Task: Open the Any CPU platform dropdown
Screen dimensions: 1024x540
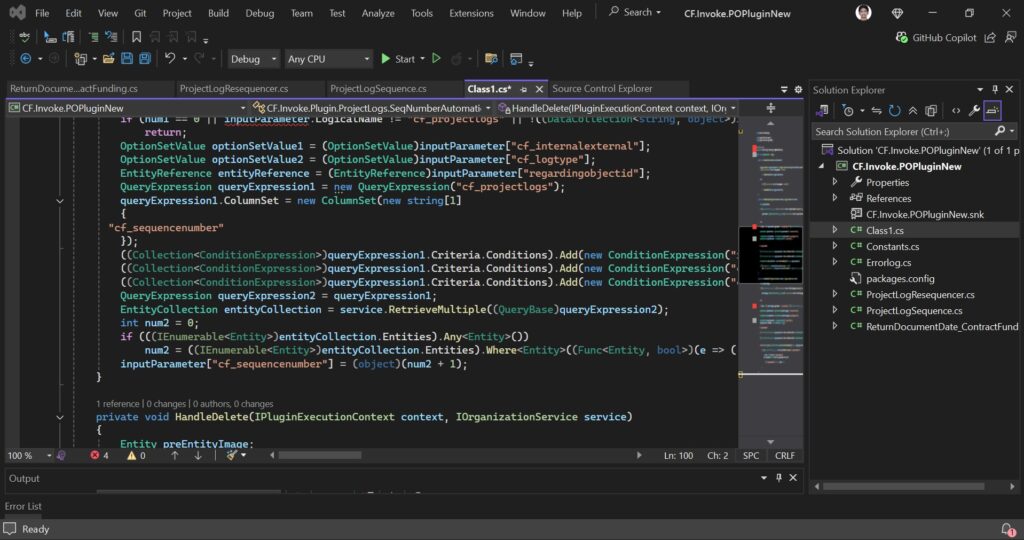Action: (x=327, y=59)
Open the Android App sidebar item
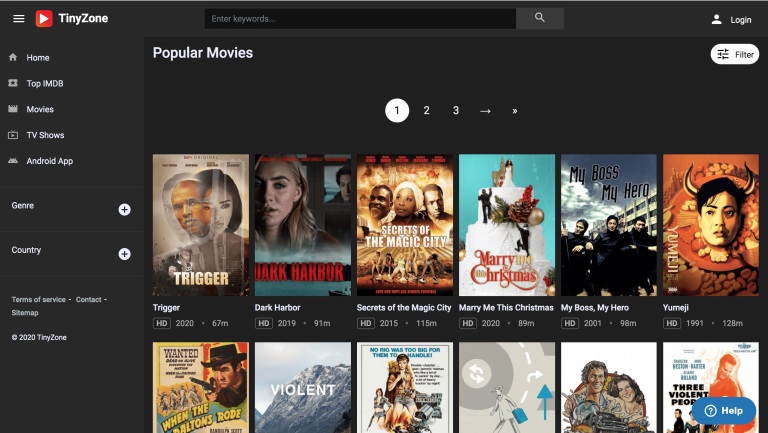The width and height of the screenshot is (768, 433). point(49,161)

#### [What to do]
Can you rewrite the entries above as a numbered list, one line per item, skipping any blank lines and leaving out the pictures?

#### [Task response]
1. Task: Open the Any CPU platform dropdown
2. Screen dimensions: 1024x540
3. Action: (x=327, y=59)
4. Open the Android App sidebar item
5. The width and height of the screenshot is (768, 433). point(49,161)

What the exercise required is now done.